* YOUR INSTRUCTIONS *
Look below for the line containing "This screenshot has height=478, width=769.", then write out that line and every line after it to the end, exactly, minus the pictures.

*** MATERIAL SHOWN Section Begins ***

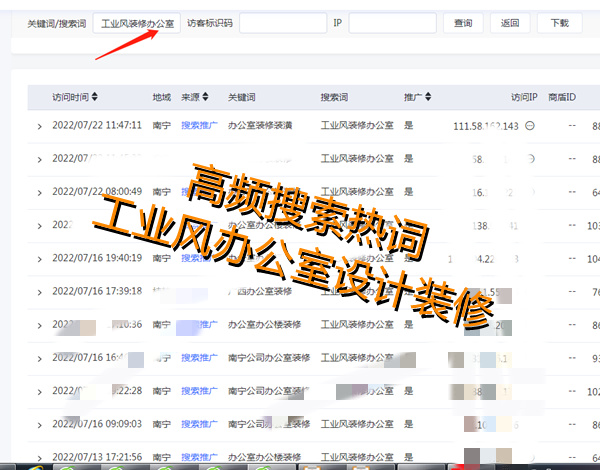Sort by 访问时间 using sort arrows
This screenshot has width=600, height=470.
click(x=95, y=98)
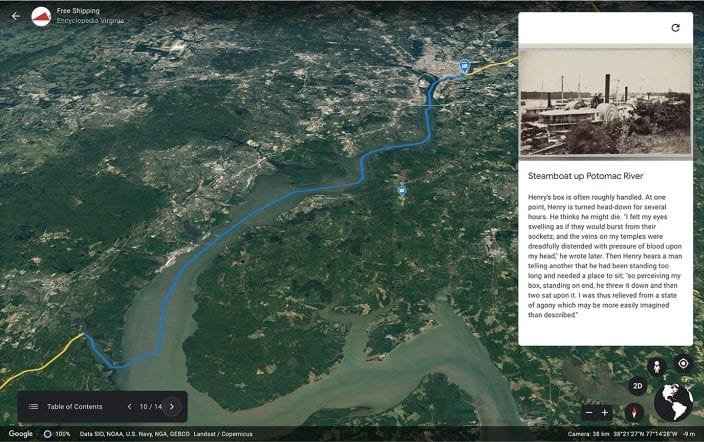
Task: Zoom out with the minus button
Action: point(589,412)
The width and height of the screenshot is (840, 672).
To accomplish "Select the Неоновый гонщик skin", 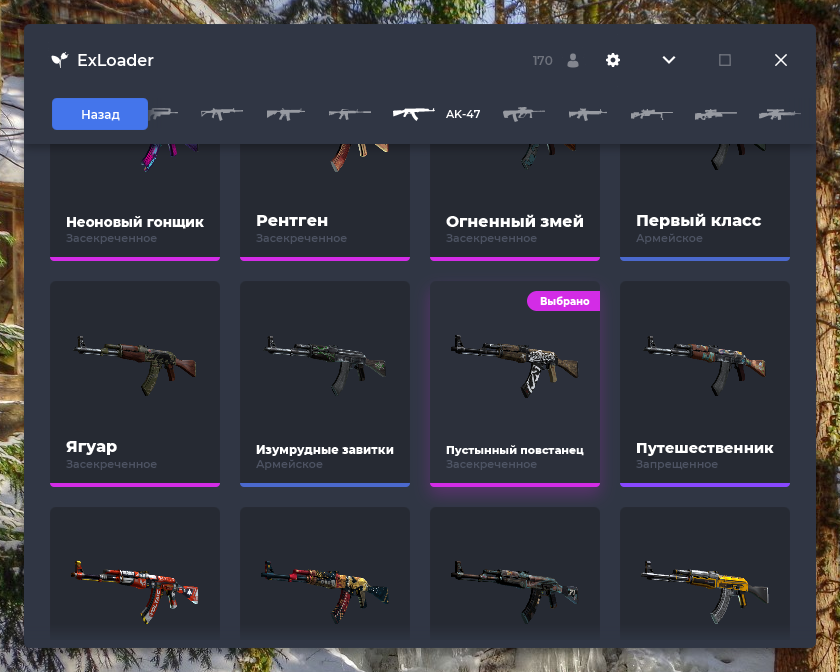I will (135, 203).
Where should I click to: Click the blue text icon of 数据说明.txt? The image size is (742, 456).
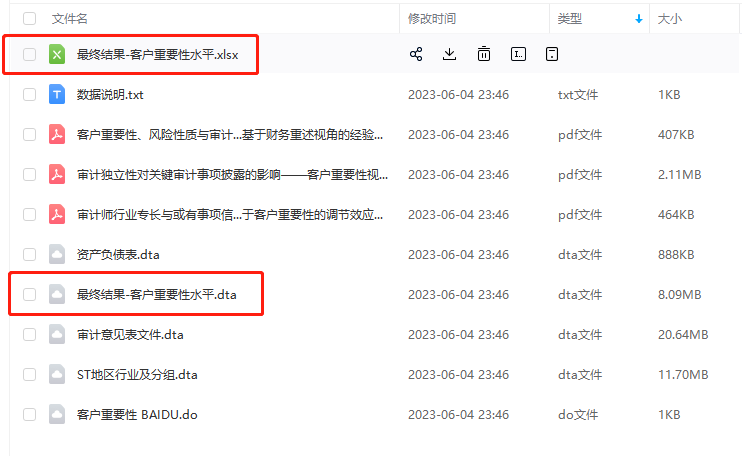pyautogui.click(x=57, y=95)
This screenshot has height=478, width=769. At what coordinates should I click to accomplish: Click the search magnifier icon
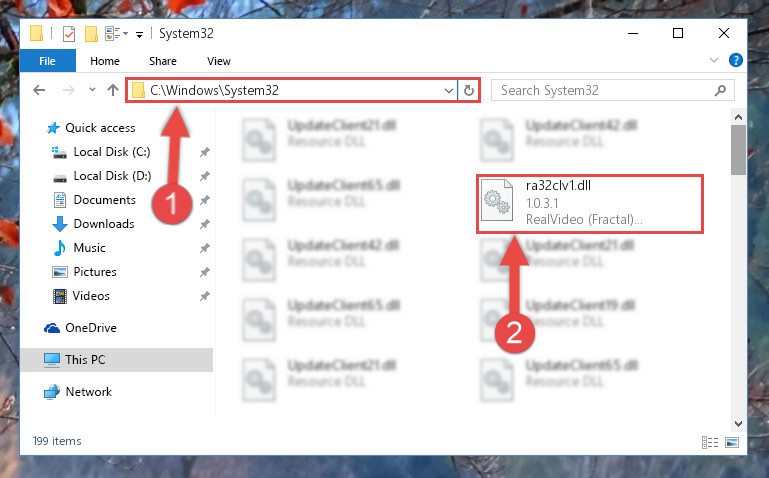720,90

*** MATERIAL SHOWN Section Ends ***

* PROBLEM SOLUTION *
This screenshot has height=478, width=769. At what coordinates should I click to accomplish: Click the search magnifier icon
720,90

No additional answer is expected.